(Originally published in my newspaper column.)
“There’s a huge difference between being gay and being trans,” affirms LGBT activist and parent Marti Abernathey. Many would agree, but Abernathey has a rare perspective: she is transgender and has a gay son. Despite their differences, though, she feels they share a certain bond: “In the whole coming out process there are a lot of similarities. I think his understanding of that has helped him understand where I’m at. And vice versa.”
Abernathey has one child from each of two previous marriages. Eighteen-year-old Nik has lived with her for three years, after his mother kicked him out when he told her he was gay. “He came out in a small middle school in Indiana and did that all on his own,” Abernathey says with a parent’s pride. “He is one of the strongest kids I’ve ever seen in my entire life. Where we live in Indiana is not the most liberal place in the world. It’s not Massachusetts. His freshman year in high school, on his own initiative he decided to ask his boyfriend to go with him to homecoming. That’s just not done here. As far as I can tell, he’s always been proud of who he is.”
When Abernathey came out as transgender to Nik, about a year and a half before he came out to her, she says, “He had questions more than anything. There wasn’t any anger. I’ve never sensed in him any kind of loss issues or anything like that, because he’s still my son and I’m still his father. For such a young adult, he has totally got that.” She advises other parents who need to come out to their kids, “The earlier the better. I think it is more an issue if the parents make it an issue.”
“Everyone assumes I’m his mother,” she relates. “The only thing I ask him not to do is run up to me and say ’Dad, Dad!’ in public. It’s kind of uncomfortable for both of us. But he just does it because I’m his dad. That is kind of odd, but he really takes it in stride. He thinks it’s funny and so do I.”
Her relationship with her daughter is different: “I haven’t seen my daughter since she was not quite six. She’s 11 now. Basically, I’ve been barred from seeing her. It’s complicated, but I’ve been told by a court I have to present as male to have supervised visitations with her. It’s very difficult considering I’ve been on hormones for six years. That’s been probably the hardest part of all this. As an activist, that’s one of the things that I fight for.”
Abernathey fights through her involvement with various national and state transgender and LGBT organizations.
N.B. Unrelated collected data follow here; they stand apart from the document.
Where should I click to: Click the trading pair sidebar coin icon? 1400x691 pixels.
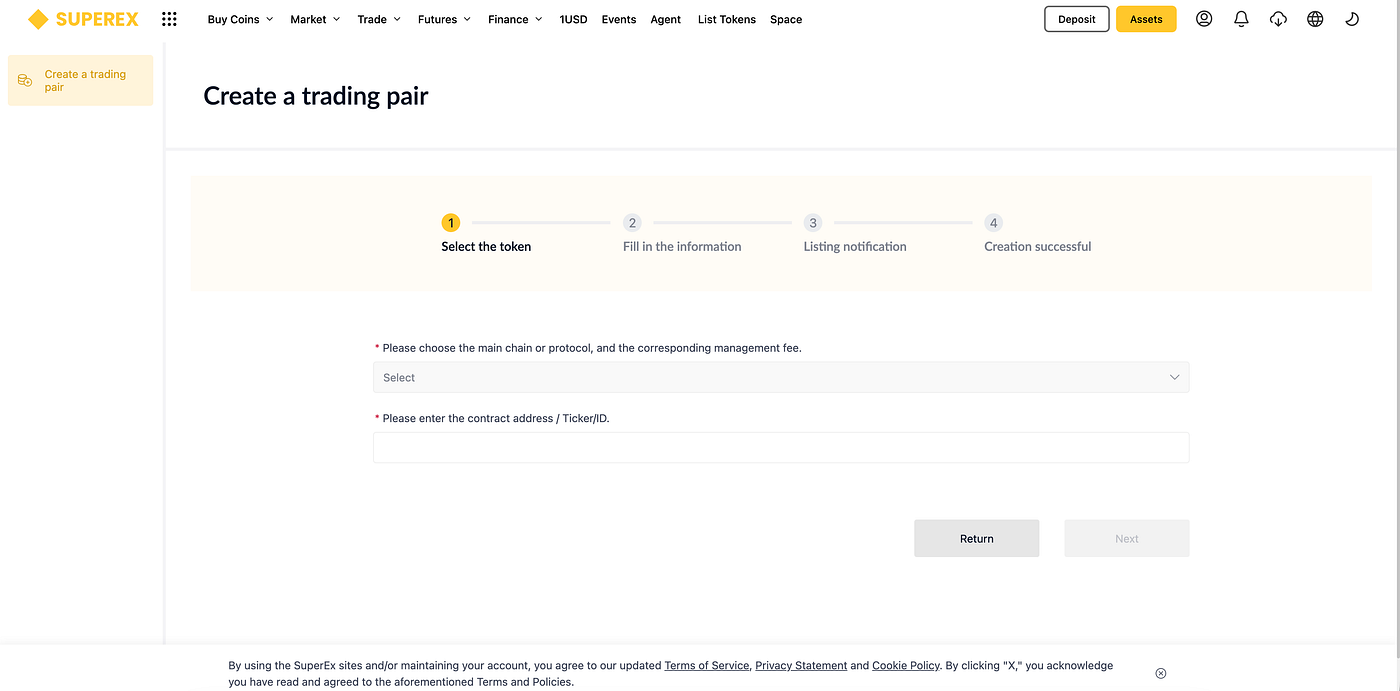[x=25, y=80]
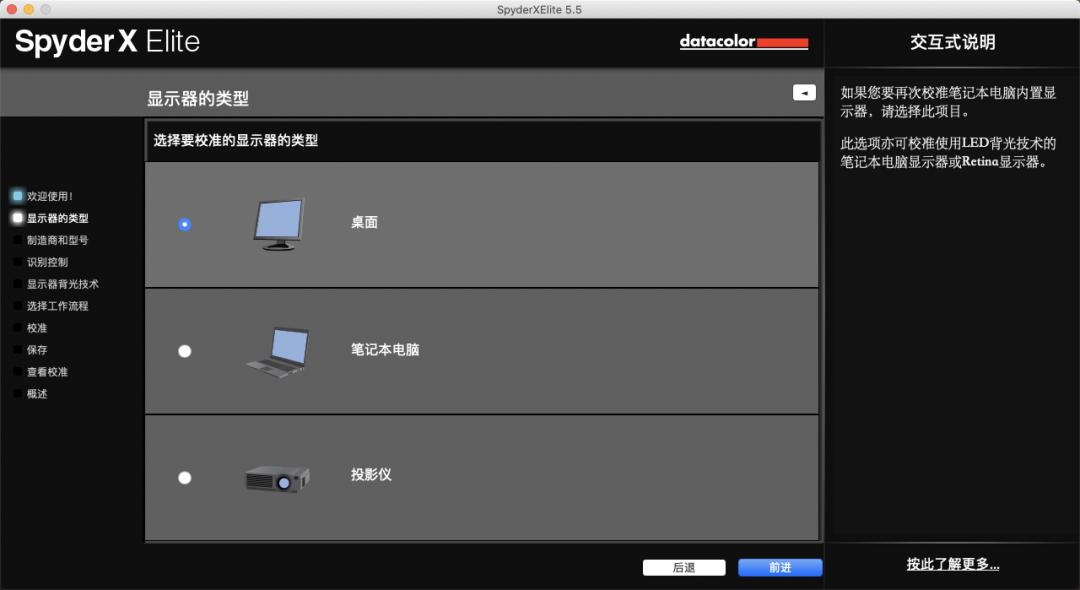Click the 校准 step indicator box
Image resolution: width=1080 pixels, height=590 pixels.
(18, 328)
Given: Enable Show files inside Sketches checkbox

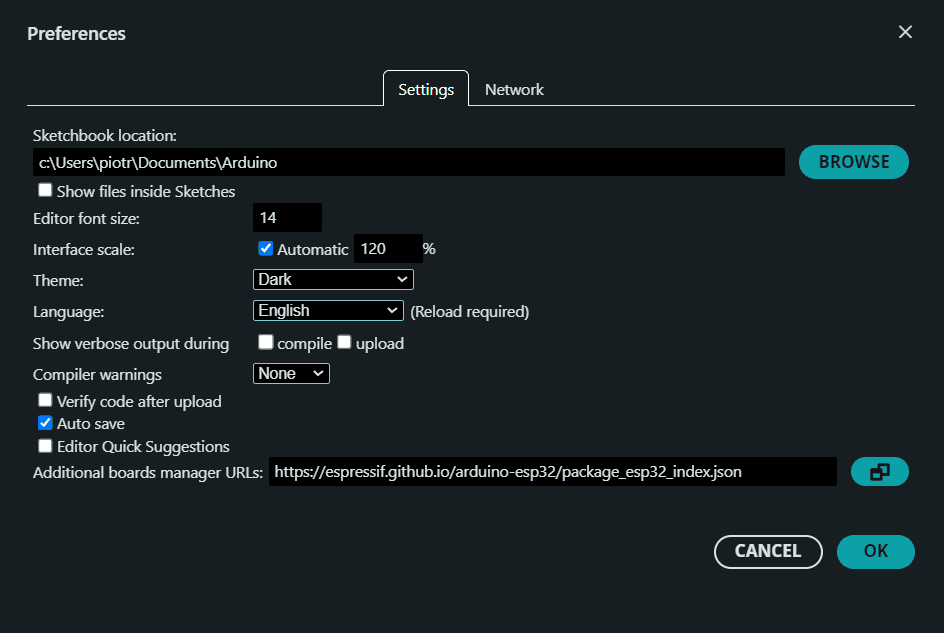Looking at the screenshot, I should point(45,190).
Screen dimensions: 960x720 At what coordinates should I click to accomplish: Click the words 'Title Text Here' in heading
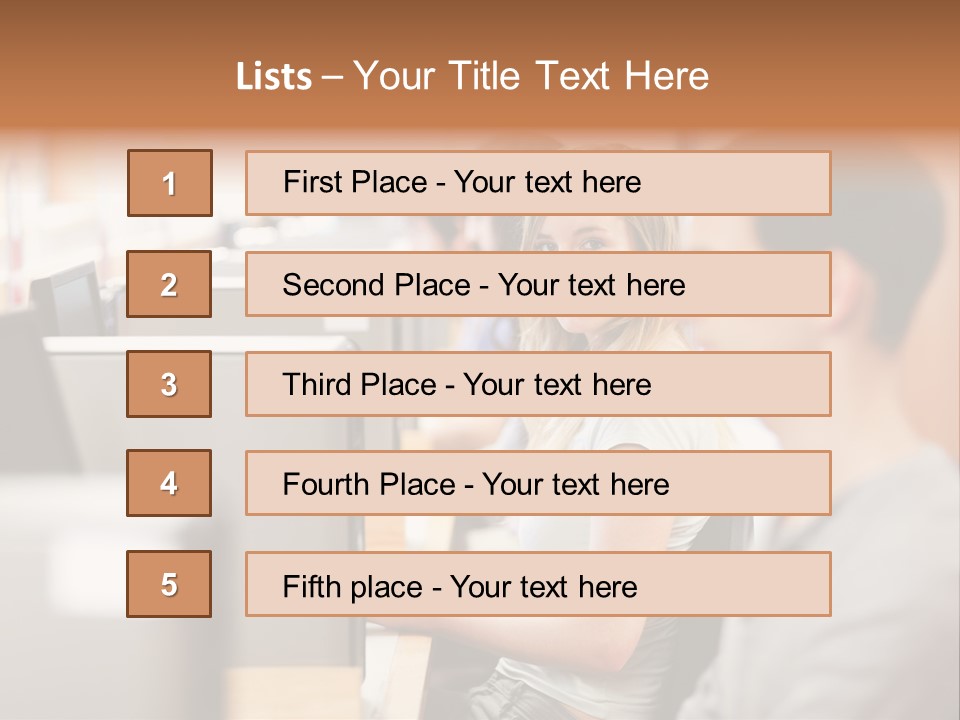(579, 76)

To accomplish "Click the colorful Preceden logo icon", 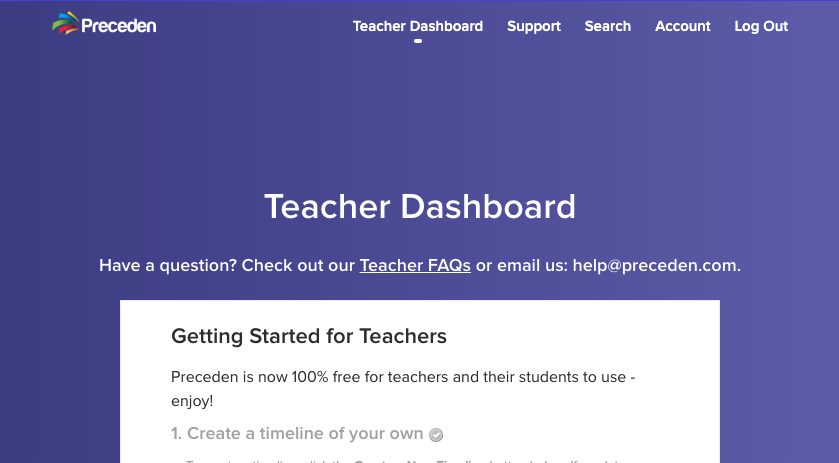I will point(65,23).
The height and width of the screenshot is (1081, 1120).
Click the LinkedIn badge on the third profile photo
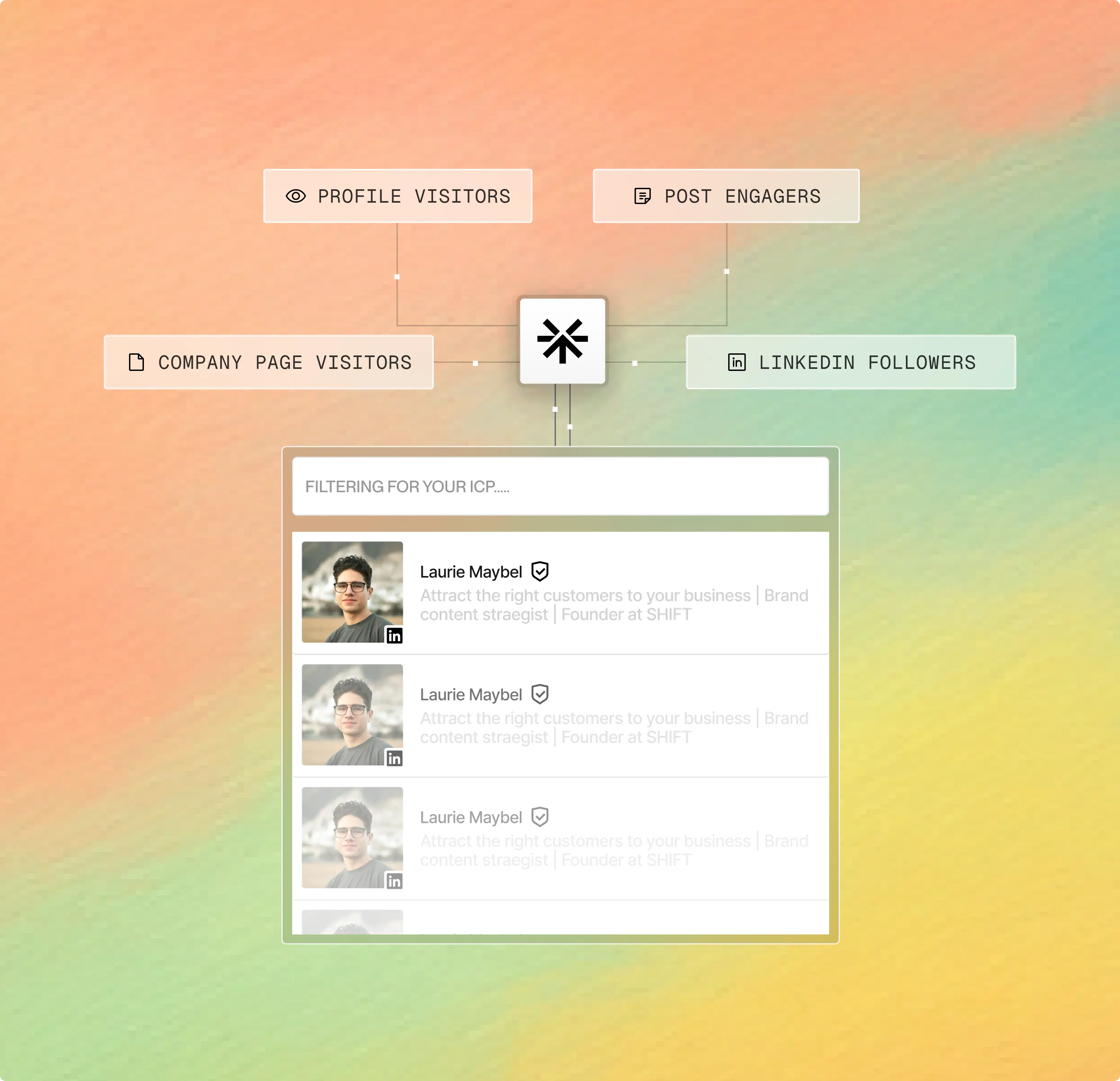[x=394, y=881]
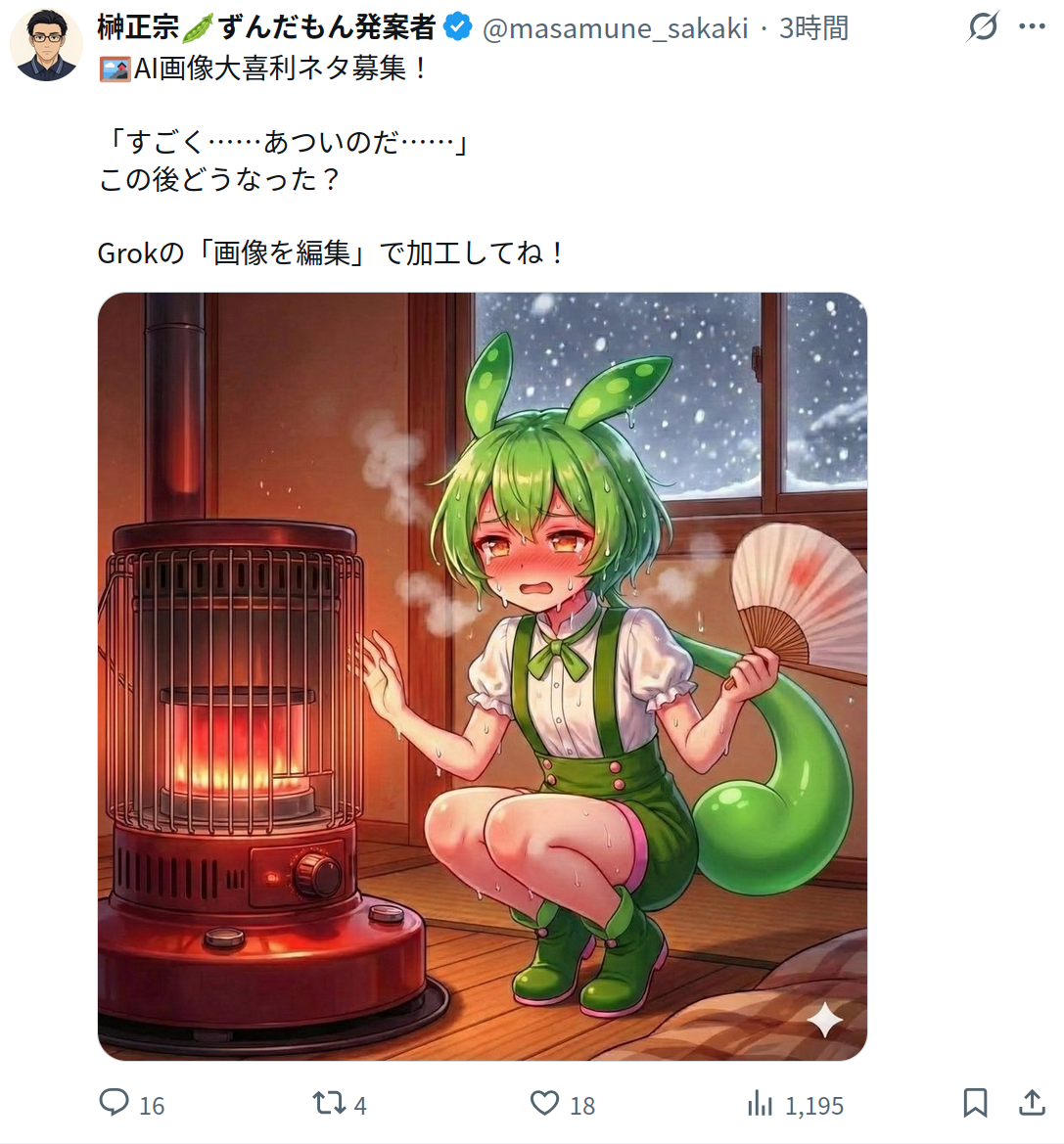Open the Grok explain icon

click(x=982, y=27)
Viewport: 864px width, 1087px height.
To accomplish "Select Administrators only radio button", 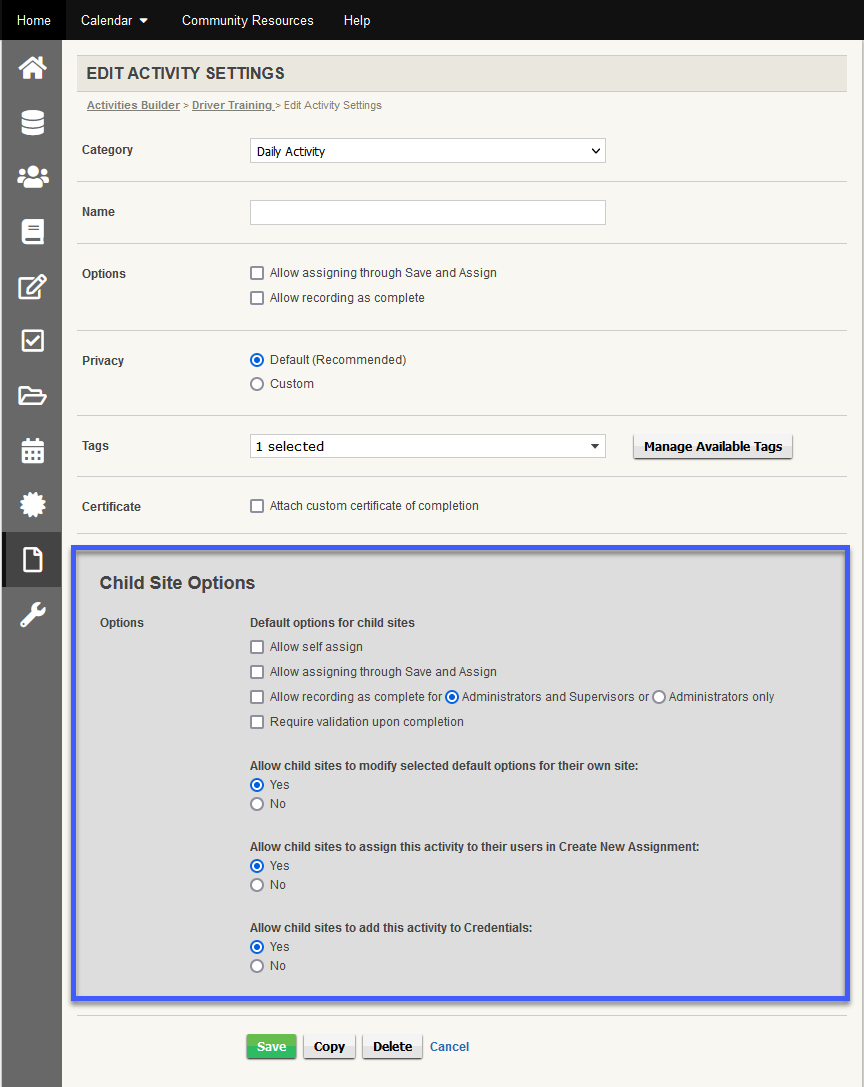I will [657, 697].
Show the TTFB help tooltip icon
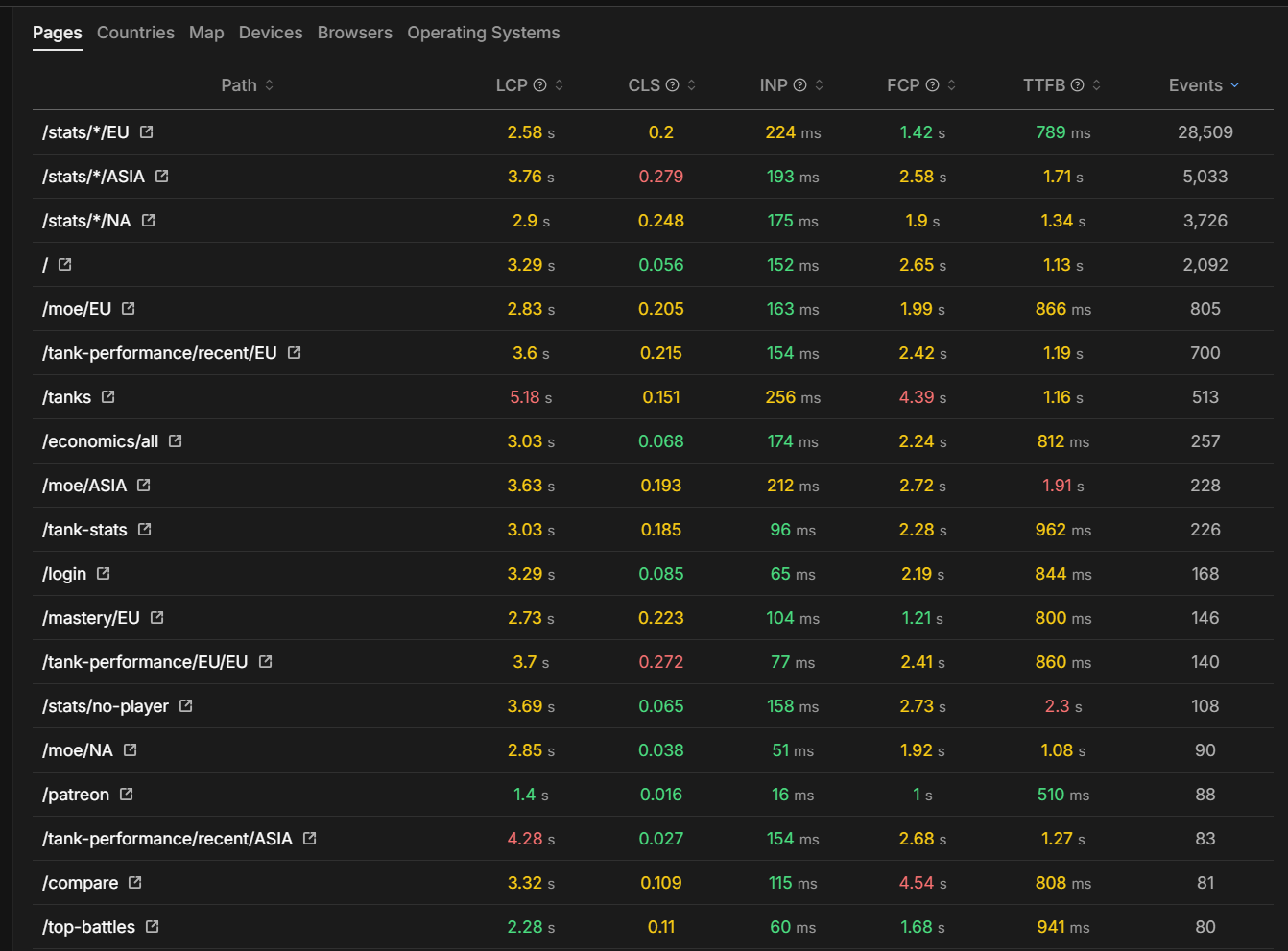The height and width of the screenshot is (951, 1288). [1078, 85]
She runs the Transadvocate group blog (transadvocate.com) and is contributing editor for another, the Bilerico Project (bilerico.com). She also fights simply by being open about who she is. “A lot of the reasons why there are fewer obstacles now for gay and lesbian parents is because there are gay and lesbian parents,” she explains. “There’s exposure to the straight community, so it’s not an abstraction, it’s real. When trans people are open and honest about who they are, then people will start to see we’re just parents. We’re not trans parents, we’re parents. I think that’s what gays and lesbians want, and what trans people want.”
She wants this for the sake of her own children as well as for other families. “I want my kids to not have to go through what I’ve had to go through, especially my son,” she says. “I don’t know the sexual orientation of my daughter. … When I look at trans kids who have been thrown out of their houses and are living on the streets, that’s hard to see. I definitely do this because I don’t want other people to have to go through this kind of agony, on both sides, the children and the parents.”
Her parenthood also impacts her perspective on the rift that opened in the LGBT community last fall when some politicians and activists moved forward with a version of the federal Employment Non-Discrimination Act (ENDA) that included protections based on sexual orientation but not gender identity and expression. Many transgender people felt betrayed. Abernathey was among them, but says, “What’s been a buoy for me in all this is to keep in mind that if this bill comes up and is not trans inclusive, but is going to pass, I’m going to have to support it. It’s going to offer protections for my son.”
Still, she foresees tough times ahead. “I’m afraid of what’s coming in the next year and a half, because it could really tear the GLB from the T, and vice versa. … I’m not hopeful. I want to be, I want to work towards that, but I see a dark cloud on the horizon.” She finds inspiration, however, in her son and his peers. “With Nik and his GLBT friends,” she says, “there isn’t that kind of division in their community. With gender variance and sexual orientation there’s a blur in the younger GLBT crowd that you don’t see in the older crowd.” The ENDA debate isn’t just about trans inclusion, she explains, but about protecting anyone who deviates from male and female norms. Even in conservative Indiana, then, Abernathey can believe: “Seeing the inclusive nature of our kids gives me a lot of hope.”